The Australian Army is a boxer. He trains hard and looks impressive. He is presented to the crowd in a ring, in his weight class, against a near peer. The ring is one large 'white box'. The Australian Army could not fight in a street fight. He lacks the speed and agility to keep up with his allies and the cardio to manoeuvre. The Australian Army skips leg day.

The Australian Army's focus is, understandably, on combat; specifically high end war fighting. This focus results in the Army channelling all of its training effort on combat arms and not the Combat Service Support (CSS) that enables this combat power. Simply, the Australian Army trains solely its upper body and neglects to dedicate any of its training program to legs.

The Australian Army self-identifies that a vulnerability of any combat entity is its logistic tail. CSS is something to be detected and disrupted of enemies and hidden or protected of ones own. Despite this, very rarely do large exercise planners seek to direct much, if any, effort to testing or fully employing CSS procedures. The Australian Army finds them too cumbersome, too tiring and too heavy on resources. The Australian Army is not interested in the weights, time or several days of delayed onset muscle soreness resulting from leg day.

Examples of this are numerous and varied. Rarely will any organisation practice the real operational implication of deploying into or out of an austere environment with only the equipment they are entitled to. In many instances re-organisation efforts are conducted without the enemy able to interdict, referred to as 'white boxing'. This white boxing could be likened to the 'time out' between boxing rounds. Never does the Australian Army practice the complete battlefield clearance above Combat Team. This is despite very prescriptive and sensitive procedures for the handling of captured personnel and equipment, casualties, human remains or reinforcements. All of which, if done incorrectly will result in a strategic backlash from the public and therefore politicians.

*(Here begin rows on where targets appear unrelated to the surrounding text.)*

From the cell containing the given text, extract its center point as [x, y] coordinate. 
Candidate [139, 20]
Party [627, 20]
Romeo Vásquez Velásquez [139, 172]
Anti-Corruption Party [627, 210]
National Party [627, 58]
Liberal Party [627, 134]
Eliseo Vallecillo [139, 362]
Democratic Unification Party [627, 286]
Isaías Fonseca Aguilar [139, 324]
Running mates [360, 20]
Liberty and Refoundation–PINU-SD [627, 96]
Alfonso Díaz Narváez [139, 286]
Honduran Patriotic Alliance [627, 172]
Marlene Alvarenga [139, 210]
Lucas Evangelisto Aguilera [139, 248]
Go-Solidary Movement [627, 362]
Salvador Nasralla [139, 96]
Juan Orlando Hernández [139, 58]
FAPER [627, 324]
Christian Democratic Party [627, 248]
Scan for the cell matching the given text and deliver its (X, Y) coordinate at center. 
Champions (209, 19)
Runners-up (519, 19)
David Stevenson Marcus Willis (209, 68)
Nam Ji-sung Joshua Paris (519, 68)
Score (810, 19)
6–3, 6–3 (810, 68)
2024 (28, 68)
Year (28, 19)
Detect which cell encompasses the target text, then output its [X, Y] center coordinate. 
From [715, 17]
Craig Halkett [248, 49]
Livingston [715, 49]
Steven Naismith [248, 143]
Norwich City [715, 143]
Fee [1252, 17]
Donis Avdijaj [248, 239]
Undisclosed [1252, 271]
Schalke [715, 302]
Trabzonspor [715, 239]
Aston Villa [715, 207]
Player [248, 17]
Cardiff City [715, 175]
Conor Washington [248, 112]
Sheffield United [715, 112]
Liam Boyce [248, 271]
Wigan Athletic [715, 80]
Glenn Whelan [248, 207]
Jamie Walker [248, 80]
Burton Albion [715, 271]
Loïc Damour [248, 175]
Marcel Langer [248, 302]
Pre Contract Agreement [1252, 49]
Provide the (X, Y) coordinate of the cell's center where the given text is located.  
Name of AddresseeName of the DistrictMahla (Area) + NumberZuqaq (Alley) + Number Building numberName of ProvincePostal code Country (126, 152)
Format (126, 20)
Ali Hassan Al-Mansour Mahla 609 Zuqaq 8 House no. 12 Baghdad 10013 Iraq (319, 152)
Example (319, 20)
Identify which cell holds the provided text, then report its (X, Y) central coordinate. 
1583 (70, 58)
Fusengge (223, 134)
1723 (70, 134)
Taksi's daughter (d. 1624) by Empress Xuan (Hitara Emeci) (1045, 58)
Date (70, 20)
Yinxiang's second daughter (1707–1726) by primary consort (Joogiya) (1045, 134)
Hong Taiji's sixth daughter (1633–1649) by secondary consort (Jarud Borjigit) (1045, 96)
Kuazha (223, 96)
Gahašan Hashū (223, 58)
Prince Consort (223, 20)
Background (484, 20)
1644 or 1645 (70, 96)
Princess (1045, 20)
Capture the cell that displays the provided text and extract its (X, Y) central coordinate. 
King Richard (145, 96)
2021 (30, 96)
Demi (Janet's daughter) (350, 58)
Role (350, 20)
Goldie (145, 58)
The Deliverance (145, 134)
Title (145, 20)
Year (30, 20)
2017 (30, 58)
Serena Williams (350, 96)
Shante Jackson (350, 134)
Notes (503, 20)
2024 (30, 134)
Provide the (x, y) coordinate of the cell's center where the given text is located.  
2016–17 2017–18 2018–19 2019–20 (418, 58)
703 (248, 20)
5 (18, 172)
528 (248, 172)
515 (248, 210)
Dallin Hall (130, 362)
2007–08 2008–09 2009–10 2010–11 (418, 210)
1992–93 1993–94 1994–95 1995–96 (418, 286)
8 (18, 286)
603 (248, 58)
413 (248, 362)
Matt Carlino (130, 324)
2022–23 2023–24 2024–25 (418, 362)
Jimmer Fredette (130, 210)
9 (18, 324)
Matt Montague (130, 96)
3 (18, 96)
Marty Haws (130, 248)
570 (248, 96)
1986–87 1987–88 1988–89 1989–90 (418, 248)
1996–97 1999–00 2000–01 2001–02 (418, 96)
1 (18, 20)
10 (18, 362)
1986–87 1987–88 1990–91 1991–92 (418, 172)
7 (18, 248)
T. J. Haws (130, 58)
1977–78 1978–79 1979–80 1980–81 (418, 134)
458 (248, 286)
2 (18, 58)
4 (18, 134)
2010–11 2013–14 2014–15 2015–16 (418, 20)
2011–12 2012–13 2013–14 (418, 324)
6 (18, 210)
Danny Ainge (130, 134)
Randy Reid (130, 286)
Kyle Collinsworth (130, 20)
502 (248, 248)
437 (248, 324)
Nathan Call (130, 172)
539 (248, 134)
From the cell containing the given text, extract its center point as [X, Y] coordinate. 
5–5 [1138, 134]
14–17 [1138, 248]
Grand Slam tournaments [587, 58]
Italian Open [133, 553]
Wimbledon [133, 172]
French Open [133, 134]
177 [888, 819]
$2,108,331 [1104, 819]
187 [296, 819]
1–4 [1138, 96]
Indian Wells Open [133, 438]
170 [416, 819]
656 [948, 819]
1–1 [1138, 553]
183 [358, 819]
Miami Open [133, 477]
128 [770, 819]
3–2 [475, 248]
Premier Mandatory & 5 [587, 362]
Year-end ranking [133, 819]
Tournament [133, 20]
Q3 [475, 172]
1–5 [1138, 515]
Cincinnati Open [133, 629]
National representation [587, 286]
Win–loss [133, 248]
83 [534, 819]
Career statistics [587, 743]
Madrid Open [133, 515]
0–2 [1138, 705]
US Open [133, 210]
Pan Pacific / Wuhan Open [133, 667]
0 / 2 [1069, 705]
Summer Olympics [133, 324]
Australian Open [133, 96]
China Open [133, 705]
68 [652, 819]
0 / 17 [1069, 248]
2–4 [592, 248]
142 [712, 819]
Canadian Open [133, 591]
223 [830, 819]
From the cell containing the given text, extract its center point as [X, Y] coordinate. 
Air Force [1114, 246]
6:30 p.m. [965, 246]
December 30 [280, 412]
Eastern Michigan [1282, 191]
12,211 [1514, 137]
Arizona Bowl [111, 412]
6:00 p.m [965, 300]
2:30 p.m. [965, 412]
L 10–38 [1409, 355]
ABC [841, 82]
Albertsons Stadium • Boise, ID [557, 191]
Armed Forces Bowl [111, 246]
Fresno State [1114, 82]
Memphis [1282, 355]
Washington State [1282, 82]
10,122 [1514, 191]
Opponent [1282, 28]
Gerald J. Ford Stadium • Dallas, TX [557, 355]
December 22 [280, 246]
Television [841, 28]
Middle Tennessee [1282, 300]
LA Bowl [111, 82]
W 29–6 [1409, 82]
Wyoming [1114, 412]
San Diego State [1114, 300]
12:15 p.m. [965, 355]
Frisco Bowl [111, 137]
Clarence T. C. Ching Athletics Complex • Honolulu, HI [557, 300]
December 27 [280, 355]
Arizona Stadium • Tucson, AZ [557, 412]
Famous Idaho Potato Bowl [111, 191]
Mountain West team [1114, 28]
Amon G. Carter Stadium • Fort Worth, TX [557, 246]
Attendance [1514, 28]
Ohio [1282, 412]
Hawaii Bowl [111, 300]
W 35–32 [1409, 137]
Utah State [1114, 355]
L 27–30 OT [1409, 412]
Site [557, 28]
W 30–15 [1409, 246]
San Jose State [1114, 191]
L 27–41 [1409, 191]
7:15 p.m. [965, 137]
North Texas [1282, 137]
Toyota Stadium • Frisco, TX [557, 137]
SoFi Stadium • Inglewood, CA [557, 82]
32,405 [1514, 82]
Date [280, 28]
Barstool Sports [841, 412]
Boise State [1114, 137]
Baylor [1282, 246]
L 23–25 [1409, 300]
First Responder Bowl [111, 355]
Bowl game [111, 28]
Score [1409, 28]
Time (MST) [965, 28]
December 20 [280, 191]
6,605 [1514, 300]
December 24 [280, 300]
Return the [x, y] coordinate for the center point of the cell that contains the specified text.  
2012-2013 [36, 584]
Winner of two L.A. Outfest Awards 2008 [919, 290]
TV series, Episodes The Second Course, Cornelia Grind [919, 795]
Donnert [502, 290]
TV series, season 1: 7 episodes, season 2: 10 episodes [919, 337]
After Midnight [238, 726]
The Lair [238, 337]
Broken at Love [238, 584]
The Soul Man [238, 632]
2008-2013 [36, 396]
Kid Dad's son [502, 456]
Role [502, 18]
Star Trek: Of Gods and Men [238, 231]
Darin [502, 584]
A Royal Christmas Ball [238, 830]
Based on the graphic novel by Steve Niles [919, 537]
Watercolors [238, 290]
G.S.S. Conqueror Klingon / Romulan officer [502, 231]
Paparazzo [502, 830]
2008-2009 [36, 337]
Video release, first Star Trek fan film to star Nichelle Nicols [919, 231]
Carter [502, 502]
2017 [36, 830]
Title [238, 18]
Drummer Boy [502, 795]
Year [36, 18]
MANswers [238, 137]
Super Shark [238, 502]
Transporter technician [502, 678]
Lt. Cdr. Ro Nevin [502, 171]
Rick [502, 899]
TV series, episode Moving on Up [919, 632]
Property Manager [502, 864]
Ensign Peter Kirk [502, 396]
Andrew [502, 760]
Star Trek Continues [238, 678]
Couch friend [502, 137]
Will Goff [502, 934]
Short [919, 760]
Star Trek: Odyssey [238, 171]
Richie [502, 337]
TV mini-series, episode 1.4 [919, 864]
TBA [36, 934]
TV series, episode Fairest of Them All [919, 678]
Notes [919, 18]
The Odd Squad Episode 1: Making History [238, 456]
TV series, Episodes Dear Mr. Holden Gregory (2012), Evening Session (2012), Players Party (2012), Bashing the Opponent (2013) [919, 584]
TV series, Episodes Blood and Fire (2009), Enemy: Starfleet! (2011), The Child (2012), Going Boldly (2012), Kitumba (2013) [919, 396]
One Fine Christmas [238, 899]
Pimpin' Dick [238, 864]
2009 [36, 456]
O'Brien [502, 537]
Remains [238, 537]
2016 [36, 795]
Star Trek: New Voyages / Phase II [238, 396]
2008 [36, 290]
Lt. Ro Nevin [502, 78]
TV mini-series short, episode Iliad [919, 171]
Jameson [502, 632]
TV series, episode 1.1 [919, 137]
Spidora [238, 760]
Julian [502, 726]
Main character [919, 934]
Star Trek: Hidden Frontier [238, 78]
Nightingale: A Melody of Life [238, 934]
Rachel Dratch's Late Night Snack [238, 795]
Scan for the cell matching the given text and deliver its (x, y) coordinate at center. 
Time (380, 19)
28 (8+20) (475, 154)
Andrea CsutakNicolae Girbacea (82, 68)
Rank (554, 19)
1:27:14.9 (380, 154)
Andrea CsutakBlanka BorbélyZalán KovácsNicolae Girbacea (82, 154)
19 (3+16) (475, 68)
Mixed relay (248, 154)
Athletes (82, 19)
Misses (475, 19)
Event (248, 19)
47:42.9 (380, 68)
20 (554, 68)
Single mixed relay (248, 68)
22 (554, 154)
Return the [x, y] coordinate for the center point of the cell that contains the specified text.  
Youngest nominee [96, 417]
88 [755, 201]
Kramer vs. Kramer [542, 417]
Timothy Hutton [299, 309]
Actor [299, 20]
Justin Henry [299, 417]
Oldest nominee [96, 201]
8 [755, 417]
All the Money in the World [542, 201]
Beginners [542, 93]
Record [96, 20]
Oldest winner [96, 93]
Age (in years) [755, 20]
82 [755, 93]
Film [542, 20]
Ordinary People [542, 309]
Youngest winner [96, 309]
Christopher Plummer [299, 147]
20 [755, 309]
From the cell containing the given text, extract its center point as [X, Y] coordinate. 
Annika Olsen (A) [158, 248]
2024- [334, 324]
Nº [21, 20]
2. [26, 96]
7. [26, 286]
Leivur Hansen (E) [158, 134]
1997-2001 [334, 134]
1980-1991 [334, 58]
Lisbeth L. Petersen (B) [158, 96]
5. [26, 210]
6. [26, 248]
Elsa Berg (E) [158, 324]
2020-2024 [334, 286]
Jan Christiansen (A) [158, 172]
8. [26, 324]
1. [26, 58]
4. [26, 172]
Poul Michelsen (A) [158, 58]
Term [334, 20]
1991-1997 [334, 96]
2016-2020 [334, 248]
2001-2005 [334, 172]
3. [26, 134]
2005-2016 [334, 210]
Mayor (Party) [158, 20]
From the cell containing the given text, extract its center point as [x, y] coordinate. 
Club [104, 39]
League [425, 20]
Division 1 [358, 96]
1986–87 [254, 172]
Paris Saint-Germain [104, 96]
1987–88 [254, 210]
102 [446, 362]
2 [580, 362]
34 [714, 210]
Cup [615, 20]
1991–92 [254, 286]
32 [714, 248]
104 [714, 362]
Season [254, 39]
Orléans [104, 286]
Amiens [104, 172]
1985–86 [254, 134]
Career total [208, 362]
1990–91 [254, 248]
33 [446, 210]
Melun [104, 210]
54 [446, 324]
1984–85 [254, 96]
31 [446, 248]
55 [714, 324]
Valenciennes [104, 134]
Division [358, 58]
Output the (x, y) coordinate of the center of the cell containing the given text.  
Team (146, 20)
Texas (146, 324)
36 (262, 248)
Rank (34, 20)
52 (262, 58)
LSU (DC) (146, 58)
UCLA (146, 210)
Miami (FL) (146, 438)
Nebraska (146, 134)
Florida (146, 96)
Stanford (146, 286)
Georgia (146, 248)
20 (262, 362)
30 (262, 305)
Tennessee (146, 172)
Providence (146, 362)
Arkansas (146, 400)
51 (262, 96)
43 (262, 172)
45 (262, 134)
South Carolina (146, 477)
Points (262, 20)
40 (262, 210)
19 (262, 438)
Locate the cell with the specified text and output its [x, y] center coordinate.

The negligence this boxer places on his legs will be to blame for his next loss. People will say that despite his excellently sculpted upper body, he was unsteady on his feet and lost composure easily. If only once per week he had dedicated training to legs, if only he had injected a lower body activity into his otherwise strong daily workout routine.

All is not lost, Battle Groups and higher simply need to dedicate part of the training to practicing and testing CSS. Most Australian Army units are one quarter CSS personnel. On Exercise a Talisman Sabre (Hamel) 17 the 3rd Combat Brigade's Brigade Support Area was 1400 personnel, 1/3 of the entire Brigade, yet no serials were dedicated to specifically exercising it. Admittedly not all of this organisation was CSS, but their collective training benefit suffered through lack of dedicated serials. By allocating staff effort to planning, executing and observing the full CSS function of a Combat Brigade the Australian Army will be much better for it. This would mean that on some days, tactical combat manoeuvre would cease. Lines of communication would be busy moving supplies and personnel forward and casualties and prisoners rearward. These lines of communication may need protecting. This should be expected after deliberate Battle Group or Brigade offensive or defensive actions. Restricting combat manoeuvre for the benefit of the whole body should not be avoided, but embraced.

The Australian Army neglects its legs. It uses them to stand, get into the ring and at the end of the fight walk back to the change room. It fails to realise that the next fight he will lose will be a street fight. The Australian Army should not expect to be fighting in the safety of a white box, but instead acknowledge that training its combat legs, in addition to combat arms, is what is needed as part of a winning training program.